Given problem. Reproduce, word for word, the stretch of entries from the line containing "The width and height of the screenshot is (751, 442)." through the end of the entries.

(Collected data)
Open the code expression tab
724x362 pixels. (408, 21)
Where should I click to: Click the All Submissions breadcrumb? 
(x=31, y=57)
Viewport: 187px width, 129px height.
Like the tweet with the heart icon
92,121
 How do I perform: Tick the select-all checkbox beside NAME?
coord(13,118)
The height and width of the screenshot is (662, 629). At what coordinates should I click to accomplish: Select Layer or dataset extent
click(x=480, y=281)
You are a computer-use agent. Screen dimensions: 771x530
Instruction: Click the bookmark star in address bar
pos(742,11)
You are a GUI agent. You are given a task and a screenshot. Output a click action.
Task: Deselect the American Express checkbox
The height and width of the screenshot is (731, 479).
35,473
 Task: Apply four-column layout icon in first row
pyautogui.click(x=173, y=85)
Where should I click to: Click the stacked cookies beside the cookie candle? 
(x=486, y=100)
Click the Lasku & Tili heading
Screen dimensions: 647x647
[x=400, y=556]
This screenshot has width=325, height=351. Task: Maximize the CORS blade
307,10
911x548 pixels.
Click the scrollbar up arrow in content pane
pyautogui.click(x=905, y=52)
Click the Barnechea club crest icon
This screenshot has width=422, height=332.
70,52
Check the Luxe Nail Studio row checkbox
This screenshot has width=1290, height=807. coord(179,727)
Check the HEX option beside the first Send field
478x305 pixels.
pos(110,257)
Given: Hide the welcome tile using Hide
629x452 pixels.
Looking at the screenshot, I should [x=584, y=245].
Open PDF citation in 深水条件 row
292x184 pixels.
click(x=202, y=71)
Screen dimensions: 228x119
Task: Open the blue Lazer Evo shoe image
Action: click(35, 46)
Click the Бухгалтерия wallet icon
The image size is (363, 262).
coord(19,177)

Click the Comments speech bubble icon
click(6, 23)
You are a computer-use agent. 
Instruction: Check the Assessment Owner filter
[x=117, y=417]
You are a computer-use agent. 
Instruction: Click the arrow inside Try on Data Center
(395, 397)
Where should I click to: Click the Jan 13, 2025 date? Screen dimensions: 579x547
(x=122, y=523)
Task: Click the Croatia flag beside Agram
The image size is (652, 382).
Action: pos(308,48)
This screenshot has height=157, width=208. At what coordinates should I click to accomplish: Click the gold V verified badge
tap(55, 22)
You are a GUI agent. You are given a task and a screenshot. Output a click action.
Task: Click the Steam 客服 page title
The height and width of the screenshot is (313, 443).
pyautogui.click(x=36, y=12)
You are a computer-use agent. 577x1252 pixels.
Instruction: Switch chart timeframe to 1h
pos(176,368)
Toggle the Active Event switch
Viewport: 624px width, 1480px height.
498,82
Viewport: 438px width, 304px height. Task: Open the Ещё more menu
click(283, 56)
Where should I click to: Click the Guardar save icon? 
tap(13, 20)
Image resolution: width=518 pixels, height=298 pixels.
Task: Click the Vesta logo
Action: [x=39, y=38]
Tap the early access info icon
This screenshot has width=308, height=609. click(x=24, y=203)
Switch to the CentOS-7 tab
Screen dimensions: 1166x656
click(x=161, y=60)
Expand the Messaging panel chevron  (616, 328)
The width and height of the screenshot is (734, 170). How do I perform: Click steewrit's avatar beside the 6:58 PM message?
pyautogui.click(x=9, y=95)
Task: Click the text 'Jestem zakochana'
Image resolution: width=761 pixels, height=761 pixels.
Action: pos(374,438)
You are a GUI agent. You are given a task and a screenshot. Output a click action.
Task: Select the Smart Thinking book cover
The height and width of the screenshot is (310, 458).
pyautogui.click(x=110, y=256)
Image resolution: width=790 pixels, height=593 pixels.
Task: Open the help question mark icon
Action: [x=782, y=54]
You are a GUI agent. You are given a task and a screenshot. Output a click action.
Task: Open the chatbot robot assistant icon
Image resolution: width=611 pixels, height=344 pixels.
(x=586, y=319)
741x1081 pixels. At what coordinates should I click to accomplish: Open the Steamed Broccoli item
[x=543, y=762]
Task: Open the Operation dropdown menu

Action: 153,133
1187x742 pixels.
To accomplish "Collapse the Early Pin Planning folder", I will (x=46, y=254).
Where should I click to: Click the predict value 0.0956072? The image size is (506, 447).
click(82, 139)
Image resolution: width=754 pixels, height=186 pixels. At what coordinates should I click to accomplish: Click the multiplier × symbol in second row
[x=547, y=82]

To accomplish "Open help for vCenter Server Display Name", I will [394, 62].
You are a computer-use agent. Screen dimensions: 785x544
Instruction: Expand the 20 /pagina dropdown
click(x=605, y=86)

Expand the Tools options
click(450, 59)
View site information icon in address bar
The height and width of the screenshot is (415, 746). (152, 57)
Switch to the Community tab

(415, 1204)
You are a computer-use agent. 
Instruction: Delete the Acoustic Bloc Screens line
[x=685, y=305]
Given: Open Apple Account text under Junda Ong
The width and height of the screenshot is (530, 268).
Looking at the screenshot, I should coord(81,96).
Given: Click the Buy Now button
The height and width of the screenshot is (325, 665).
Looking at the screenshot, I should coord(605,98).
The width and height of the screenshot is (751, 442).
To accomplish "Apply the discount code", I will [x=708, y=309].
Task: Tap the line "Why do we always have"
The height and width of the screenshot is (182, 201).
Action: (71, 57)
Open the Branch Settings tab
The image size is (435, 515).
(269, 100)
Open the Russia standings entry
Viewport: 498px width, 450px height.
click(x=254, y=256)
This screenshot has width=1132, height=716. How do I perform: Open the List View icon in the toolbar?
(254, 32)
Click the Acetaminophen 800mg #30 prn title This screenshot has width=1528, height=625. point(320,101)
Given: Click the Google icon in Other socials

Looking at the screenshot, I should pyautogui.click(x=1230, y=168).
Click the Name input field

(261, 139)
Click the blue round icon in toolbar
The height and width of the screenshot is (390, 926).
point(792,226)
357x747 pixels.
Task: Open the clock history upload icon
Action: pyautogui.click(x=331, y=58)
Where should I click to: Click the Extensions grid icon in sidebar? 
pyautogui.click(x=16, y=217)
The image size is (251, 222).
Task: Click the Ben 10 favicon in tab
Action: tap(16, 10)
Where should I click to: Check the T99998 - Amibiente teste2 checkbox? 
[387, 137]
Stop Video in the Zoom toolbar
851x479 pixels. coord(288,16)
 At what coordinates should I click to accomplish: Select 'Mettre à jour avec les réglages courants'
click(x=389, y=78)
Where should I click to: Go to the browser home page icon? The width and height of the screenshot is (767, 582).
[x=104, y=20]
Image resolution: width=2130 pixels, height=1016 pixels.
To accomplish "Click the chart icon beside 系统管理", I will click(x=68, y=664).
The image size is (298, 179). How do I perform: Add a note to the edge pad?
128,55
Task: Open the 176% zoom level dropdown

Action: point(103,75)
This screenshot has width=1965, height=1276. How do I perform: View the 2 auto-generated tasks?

Worked solution.
The width and height of the screenshot is (751, 442).
To accomplish "Apply the discount code", I will [x=708, y=309].
Task: Tap the line "Why do we always have"
The height and width of the screenshot is (182, 201).
Action: (71, 57)
Open the Branch Settings tab
The image size is (435, 515).
(269, 100)
Open the Russia standings entry
Viewport: 498px width, 450px height.
click(x=254, y=256)
This screenshot has width=1132, height=716. How do I perform: Open the List View icon in the toolbar?
(254, 32)
Click the Acetaminophen 800mg #30 prn title This screenshot has width=1528, height=625. point(320,101)
Given: Click the Google icon in Other socials

Looking at the screenshot, I should pyautogui.click(x=1230, y=168).
Click the Name input field

(261, 139)
Click the blue round icon in toolbar
The height and width of the screenshot is (390, 926).
point(792,226)
357x747 pixels.
Task: Open the clock history upload icon
Action: pyautogui.click(x=331, y=58)
Where should I click to: Click the Extensions grid icon in sidebar? 
pyautogui.click(x=16, y=217)
The image size is (251, 222).
Task: Click the Ben 10 favicon in tab
Action: tap(16, 10)
Where should I click to: Check the T99998 - Amibiente teste2 checkbox? 
[387, 137]
Stop Video in the Zoom toolbar
851x479 pixels. coord(288,16)
 At what coordinates should I click to accomplish: Select 'Mettre à jour avec les réglages courants'
click(x=389, y=78)
Where should I click to: Go to the browser home page icon? The width and height of the screenshot is (767, 582).
[x=104, y=20]
Image resolution: width=2130 pixels, height=1016 pixels.
To accomplish "Click the chart icon beside 系统管理", I will click(x=68, y=664).
The image size is (298, 179). How do I perform: Add a note to the edge pad?
128,55
Task: Open the 176% zoom level dropdown

Action: point(103,75)
This screenshot has width=1965, height=1276. How do I perform: View the 2 auto-generated tasks?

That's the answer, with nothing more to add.